Speakers out of the way, time to power them. I was originally thinking a motorcycle style amp, but my options were super cheap and moderately priced, or pretty nice and priced sky high. I ended up finding a 4 channel amp the size of a daily planner, nice!

Now, something to power the power. Initially I was thinking a motorcycle battery (had mine out for winter so it was available to test fit) with a small charger on it. This would make the dock portable, but the run time (especially with a sub sucking juice) was daunting. I had the power supply from the G4 laying around so I tested that, finding that it was toast anyway. I found an inexpensive PSU that supposedly will put out 25amps at 12V, nice! Only problem, I couldn't mount it in the original location because I would now have a speaker magnet there.
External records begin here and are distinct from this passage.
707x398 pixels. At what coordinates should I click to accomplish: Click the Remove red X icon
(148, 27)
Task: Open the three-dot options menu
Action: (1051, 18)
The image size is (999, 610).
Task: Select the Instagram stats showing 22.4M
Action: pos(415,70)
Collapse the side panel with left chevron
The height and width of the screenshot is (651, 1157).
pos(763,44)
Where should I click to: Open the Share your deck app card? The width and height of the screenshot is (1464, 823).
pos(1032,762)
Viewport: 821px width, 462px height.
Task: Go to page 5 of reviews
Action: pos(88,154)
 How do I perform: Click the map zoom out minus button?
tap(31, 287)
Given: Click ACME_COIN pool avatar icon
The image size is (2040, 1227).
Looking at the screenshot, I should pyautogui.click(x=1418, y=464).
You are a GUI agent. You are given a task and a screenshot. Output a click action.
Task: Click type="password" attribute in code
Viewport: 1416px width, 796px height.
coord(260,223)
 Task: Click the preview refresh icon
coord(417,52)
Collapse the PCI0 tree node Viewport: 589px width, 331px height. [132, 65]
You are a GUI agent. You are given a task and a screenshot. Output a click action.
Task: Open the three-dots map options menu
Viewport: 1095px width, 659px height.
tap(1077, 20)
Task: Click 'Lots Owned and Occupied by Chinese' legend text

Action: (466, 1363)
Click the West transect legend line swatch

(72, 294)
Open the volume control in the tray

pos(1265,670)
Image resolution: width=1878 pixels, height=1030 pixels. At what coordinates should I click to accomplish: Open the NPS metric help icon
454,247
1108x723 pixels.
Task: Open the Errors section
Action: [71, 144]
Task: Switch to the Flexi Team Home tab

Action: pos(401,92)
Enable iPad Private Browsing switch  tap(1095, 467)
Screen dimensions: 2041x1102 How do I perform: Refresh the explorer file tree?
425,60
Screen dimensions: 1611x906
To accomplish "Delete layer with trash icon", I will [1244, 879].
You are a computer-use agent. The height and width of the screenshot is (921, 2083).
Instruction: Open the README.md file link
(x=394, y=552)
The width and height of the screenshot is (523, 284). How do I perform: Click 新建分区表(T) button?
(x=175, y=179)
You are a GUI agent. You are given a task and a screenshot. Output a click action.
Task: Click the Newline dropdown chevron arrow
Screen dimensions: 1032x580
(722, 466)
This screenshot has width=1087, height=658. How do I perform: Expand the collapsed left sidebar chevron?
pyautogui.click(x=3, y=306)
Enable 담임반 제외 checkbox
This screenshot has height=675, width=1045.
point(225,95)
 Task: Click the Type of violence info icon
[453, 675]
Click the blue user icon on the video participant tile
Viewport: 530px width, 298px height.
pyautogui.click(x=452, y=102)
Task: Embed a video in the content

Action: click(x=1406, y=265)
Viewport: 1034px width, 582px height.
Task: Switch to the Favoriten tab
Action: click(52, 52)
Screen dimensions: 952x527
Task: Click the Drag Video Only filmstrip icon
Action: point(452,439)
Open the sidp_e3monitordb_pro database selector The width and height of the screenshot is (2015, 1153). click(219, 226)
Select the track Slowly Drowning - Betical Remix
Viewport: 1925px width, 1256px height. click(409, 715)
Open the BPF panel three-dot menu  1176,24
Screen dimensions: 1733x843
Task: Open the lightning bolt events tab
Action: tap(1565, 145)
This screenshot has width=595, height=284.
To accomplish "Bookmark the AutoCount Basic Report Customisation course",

Pushed it forward to the drive bay area, but then had to pipe the fans to allow proper cooling. One tube goes straight back to the original location, the other takes a 90 and goes straight to the bottom of the case. By far the ugliest part of the install.

I wanted to retain the case power switch to keep it looking clean. Swap out the circuit board behind it for a push on/off and that's take care of. Just above is the original Apple speaker. Turns out these are oval, btw, even though they're behind a round opening. Mounted up a volume knob with RCA pigtails to go between the iPod and the amp.

Original case

Not a lot of pictures during, sorry. But you can see the cuts, the power switch, and the birch wood to make up for me cutting the mounting holes too large.

Things take shape as I mount the speakers and wire them up.

Add the PSU and some ducting and it gets pretty busy.  Don't have a picture of the final product inside, but the second duct goes straight down to a hole in the bottom next to the sub.

And the final look! I decided against any sort of iPod dock because most of them are so flimsy and this is designed to for parties where rugged is better.